For the Film Education Journal’s edition dedicated to the 30th anniversary of the film education project ‘Le cinéma, cent ans de jeunesse’ (CCAJ) we asked one of its founders and its conceptual leading figure, Alain Bergala, to write an essay on this long-term pedagogical experience. To find more details on the frame of the project, please consult the editorial of this issue.

The CCAJ has never been just another ‘educational framework’ among others, but rather defined its difference by operating at every level as a community. A community has nothing whatsoever in common with the purely vertical transmission of knowledge, and even less with a ‘customer base’.

This difference derives primarily from one of our basic principles: adult participants meet in person at least twice a year. First during the introductory workshops, where the film clips intended to inform the approach to the year’s topic in the classroom are collectively screened and discussed. Then at the end of the academic year, where the adults and younger participants come together to watch the films they have created around the world during the year and discuss each of them with the respective filmmakers. In the middle of the year, midterm meetings are also opportunities to meet up, more locally, to take stock of what has happened in the first half of the year, before moving on to the production phase.

Even the most diligently prepared online meetings will never be sufficient to build a community. Remote meetings via computer screen may allow for the exchange of ideas and work protocols, but the sharing is not the same. The session’s imprint on participants’ minds will remain abstract and intellectual. This is especially true given that participants can leave the meeting whenever they want, which is the opposite of ‘participating’ for even an hour in a real community. Genuine, meaningful exchange also emerges through eye contact, gestures, physical presence and informal exchanges during breaks in the meeting. In short, through the contagious element that shapes our understanding of knowledge-sharing.

As demand has grown over time from classes and schools wishing to take part in CCAJ workshops, we could have chosen to expand, to welcome more and more classes, and thus enter the race for measurable output that supervising institutions and financing bodies always appreciate.
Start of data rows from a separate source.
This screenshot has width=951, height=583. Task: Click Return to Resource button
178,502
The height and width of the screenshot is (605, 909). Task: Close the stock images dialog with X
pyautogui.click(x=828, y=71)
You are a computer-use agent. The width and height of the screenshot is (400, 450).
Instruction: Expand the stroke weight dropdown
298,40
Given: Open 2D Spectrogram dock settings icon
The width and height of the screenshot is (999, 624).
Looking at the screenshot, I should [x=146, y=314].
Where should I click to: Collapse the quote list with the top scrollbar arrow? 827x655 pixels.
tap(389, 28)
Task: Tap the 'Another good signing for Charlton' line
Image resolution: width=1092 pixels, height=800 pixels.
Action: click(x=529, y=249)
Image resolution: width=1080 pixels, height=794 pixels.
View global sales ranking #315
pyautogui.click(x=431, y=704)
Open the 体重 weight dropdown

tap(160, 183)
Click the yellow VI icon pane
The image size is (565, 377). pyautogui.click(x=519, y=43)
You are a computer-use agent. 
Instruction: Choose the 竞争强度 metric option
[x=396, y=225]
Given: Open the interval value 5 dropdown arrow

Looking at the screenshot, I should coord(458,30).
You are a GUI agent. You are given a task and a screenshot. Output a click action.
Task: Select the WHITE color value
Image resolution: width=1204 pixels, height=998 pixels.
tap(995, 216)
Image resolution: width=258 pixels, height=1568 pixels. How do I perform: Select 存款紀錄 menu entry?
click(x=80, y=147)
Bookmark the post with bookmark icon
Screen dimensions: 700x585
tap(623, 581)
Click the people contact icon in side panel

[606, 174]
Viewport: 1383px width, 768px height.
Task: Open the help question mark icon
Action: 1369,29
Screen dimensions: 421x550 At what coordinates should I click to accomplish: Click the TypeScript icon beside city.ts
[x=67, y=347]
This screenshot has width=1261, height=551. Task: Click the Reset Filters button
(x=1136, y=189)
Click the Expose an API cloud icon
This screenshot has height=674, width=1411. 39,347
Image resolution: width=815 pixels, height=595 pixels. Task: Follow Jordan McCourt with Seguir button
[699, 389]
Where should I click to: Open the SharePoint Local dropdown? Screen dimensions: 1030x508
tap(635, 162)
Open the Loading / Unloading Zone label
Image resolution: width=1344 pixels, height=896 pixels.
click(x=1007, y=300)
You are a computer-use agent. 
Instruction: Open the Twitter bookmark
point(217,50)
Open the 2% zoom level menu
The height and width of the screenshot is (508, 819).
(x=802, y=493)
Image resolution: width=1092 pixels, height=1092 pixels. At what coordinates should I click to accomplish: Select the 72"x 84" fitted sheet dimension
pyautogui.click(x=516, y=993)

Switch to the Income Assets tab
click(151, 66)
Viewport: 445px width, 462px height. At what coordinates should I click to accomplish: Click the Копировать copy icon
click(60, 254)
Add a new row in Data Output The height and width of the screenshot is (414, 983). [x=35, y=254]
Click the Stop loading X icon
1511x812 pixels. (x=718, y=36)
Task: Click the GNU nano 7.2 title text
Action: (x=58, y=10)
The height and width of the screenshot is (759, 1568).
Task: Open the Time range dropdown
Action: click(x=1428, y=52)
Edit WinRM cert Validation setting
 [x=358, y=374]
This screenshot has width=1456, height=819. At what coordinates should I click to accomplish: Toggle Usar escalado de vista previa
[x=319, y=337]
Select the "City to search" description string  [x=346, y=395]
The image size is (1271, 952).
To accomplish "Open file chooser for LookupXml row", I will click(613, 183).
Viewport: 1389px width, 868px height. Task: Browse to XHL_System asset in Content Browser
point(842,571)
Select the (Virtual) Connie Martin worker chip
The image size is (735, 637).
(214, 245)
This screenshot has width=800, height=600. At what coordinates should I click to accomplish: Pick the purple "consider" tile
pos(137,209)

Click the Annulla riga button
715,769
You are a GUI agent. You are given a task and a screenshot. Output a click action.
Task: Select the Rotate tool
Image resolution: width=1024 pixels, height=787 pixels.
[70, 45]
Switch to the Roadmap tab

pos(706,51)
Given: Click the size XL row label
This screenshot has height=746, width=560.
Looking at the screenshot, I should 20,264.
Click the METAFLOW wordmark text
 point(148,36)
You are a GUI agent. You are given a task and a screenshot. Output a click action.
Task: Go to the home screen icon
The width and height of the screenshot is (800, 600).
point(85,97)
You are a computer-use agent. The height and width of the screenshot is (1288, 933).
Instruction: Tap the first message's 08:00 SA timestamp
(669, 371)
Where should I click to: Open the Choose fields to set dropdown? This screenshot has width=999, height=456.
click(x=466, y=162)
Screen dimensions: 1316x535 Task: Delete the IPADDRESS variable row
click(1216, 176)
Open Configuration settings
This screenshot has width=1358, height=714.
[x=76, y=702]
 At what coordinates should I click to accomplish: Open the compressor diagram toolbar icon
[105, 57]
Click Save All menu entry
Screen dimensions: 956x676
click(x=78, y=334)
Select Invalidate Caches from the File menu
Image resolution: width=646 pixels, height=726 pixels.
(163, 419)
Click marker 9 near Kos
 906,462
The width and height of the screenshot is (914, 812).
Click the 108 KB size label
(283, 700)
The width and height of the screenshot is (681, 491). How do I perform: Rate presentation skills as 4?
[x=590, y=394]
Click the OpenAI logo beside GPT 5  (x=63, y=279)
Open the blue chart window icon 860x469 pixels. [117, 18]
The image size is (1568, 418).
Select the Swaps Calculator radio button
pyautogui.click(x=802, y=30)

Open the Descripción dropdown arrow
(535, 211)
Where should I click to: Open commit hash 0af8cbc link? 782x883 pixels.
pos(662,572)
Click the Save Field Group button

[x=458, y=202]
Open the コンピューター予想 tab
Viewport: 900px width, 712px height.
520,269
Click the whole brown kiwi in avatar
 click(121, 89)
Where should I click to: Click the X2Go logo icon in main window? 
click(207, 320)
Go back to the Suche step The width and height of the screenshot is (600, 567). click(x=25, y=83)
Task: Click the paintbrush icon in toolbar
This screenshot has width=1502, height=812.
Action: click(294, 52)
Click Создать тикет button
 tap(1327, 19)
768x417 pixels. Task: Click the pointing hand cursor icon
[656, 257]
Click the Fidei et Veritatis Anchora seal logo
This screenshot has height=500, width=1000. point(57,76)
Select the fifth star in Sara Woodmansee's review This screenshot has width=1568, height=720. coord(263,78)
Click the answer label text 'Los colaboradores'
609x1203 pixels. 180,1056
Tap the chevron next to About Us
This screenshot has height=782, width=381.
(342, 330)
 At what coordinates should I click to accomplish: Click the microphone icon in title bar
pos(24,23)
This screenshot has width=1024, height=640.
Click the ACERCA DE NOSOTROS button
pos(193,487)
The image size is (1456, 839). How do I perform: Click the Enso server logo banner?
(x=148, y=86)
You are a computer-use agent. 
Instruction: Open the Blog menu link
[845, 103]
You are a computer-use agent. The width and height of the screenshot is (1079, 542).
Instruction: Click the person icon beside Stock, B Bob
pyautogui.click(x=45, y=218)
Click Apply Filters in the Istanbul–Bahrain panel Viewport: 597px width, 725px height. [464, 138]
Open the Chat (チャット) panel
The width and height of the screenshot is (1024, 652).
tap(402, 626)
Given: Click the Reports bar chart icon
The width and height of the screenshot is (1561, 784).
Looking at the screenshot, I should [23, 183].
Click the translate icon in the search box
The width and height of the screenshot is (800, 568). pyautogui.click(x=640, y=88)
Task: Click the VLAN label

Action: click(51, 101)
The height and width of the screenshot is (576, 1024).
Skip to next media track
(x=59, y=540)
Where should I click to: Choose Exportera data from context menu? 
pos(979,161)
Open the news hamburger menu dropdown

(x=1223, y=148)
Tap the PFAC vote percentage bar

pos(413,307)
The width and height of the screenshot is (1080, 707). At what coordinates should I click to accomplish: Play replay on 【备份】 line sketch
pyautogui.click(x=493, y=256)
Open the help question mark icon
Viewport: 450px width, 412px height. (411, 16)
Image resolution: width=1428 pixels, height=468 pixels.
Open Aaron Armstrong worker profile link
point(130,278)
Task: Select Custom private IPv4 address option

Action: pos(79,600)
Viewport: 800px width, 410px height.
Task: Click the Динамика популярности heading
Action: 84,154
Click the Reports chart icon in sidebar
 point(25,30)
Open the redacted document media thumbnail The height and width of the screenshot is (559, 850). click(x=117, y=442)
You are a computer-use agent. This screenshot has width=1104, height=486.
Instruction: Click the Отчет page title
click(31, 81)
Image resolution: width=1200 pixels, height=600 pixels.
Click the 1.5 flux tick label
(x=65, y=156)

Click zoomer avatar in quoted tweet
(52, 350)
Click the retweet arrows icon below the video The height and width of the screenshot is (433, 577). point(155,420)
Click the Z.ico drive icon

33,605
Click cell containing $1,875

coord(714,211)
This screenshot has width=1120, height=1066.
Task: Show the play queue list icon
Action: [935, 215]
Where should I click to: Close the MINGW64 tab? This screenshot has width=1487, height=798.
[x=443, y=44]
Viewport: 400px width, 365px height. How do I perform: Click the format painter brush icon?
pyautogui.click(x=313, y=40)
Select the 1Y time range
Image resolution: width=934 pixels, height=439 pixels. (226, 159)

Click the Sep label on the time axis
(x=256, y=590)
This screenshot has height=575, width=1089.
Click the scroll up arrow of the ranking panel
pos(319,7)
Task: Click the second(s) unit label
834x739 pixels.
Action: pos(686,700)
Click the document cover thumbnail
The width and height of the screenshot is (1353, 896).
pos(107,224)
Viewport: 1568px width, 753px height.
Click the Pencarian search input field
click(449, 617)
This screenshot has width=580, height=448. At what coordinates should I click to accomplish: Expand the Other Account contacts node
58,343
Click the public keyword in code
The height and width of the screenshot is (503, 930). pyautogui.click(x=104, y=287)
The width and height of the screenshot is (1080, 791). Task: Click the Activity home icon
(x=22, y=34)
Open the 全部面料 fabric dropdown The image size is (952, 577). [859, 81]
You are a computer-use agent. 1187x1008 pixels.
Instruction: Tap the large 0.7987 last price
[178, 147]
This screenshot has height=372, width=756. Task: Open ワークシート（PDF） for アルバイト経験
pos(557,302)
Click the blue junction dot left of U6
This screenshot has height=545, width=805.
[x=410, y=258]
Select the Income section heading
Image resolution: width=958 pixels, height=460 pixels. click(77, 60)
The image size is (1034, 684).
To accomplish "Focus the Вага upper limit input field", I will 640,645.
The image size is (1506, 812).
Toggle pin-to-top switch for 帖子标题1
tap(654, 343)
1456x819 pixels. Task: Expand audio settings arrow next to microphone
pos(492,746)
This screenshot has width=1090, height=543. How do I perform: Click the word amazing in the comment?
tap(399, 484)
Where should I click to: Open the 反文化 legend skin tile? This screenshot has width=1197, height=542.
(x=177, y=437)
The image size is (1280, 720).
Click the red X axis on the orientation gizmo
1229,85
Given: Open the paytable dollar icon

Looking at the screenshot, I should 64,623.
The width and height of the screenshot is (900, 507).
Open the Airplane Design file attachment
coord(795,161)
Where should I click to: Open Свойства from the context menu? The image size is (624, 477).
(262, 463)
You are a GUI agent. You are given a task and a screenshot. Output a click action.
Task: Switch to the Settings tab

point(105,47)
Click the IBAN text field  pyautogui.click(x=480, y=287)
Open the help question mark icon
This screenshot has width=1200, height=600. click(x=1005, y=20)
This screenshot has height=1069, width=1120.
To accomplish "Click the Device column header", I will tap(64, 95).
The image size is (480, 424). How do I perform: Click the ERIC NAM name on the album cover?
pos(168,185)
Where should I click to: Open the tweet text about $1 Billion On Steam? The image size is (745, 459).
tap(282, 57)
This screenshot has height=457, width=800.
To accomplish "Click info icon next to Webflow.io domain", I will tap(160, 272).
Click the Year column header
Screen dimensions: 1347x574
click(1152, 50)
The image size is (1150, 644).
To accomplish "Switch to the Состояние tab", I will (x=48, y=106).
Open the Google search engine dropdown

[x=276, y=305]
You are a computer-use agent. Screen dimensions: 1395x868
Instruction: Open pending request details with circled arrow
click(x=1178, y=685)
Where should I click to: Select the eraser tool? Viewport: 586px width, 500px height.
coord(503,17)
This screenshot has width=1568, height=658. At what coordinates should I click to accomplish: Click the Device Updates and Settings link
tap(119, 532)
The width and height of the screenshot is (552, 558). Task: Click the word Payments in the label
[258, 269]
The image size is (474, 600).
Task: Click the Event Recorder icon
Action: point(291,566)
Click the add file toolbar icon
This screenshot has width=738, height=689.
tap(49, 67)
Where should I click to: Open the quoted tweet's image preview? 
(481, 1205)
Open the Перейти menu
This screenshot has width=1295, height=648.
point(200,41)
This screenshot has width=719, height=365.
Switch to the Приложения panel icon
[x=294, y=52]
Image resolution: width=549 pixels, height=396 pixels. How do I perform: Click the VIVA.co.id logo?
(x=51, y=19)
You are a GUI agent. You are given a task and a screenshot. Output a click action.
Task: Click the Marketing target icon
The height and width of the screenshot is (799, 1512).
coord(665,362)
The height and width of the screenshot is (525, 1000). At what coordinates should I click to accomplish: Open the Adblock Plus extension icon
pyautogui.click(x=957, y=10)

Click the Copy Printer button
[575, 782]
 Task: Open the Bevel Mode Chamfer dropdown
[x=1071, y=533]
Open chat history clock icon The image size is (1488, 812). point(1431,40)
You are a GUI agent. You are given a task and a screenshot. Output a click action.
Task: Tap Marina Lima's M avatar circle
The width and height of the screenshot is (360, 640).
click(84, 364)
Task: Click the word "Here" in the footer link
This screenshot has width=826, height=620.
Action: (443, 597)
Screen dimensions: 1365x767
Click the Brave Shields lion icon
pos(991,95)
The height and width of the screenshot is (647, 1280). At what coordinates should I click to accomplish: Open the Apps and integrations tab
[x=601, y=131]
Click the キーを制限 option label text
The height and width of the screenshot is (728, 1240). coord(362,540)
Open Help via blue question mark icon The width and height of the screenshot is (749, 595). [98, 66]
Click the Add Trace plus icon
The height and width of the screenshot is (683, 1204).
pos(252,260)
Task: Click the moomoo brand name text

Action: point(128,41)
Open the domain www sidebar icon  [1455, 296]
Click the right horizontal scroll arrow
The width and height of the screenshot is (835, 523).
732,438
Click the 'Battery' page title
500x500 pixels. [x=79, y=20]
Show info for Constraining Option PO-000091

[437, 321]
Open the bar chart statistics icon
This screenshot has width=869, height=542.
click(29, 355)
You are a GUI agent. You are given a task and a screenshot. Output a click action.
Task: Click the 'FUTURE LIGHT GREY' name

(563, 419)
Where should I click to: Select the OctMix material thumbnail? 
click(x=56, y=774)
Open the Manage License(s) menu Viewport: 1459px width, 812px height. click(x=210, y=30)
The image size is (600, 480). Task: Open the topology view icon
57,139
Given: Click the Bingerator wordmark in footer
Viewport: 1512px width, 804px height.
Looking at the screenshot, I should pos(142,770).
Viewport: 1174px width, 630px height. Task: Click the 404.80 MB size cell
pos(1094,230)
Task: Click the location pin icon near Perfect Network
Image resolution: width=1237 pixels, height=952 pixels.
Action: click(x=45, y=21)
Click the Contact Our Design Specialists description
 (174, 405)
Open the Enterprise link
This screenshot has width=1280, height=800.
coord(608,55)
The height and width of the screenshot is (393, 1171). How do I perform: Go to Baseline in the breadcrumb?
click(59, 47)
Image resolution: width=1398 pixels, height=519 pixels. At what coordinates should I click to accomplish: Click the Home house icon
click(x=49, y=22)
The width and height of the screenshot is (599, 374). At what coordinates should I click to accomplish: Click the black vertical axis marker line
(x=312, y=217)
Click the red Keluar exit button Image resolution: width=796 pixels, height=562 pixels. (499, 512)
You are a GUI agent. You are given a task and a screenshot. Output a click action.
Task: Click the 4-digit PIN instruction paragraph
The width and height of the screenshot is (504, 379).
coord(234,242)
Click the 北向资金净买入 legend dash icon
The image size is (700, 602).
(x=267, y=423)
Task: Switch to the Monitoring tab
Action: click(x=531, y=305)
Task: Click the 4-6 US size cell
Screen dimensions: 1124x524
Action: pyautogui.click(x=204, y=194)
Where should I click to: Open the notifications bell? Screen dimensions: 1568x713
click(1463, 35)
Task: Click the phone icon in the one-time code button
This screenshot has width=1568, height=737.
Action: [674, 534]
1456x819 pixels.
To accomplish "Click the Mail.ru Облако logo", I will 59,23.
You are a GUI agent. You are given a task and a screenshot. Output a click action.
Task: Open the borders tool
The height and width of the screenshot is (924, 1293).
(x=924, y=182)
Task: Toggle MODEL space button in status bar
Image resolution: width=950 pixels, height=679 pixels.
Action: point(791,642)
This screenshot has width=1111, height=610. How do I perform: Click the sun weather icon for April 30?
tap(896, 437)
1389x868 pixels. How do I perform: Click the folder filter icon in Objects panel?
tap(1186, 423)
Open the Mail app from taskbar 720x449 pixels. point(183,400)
The number of ‘children impacted’, as those same institutions like to put it, has never been for us a criterion of a job well done. Our main concern is what happens inside the minds and emotions of each participant, and what they gain from this experience.

We made a different, more demanding choice: to broaden our reach to other countries, other social environments and other film cultures, while rejecting any form of quantitative inflation. Not to expand for the sake of expanding, but to bring our experiences and questions into contact with those of other lifestyles, other countries, other cultures and other ways of thinking about cinema.

There has always been a direct tiling – I am tempted to say through contagion – between those who had been part of the community for years and those who had just entered it. This learning through contact exceeds mere exposure to ideas through the sole channel of knowledge and the pedagogical superego. We all know that direct contagion has always been decisive in what has shaped us: adults, the conveyors of knowledge, also pass on their tastes and intimate relationships to the films. Education is never simply transitive and functional. We always, and inevitably, teach what we are.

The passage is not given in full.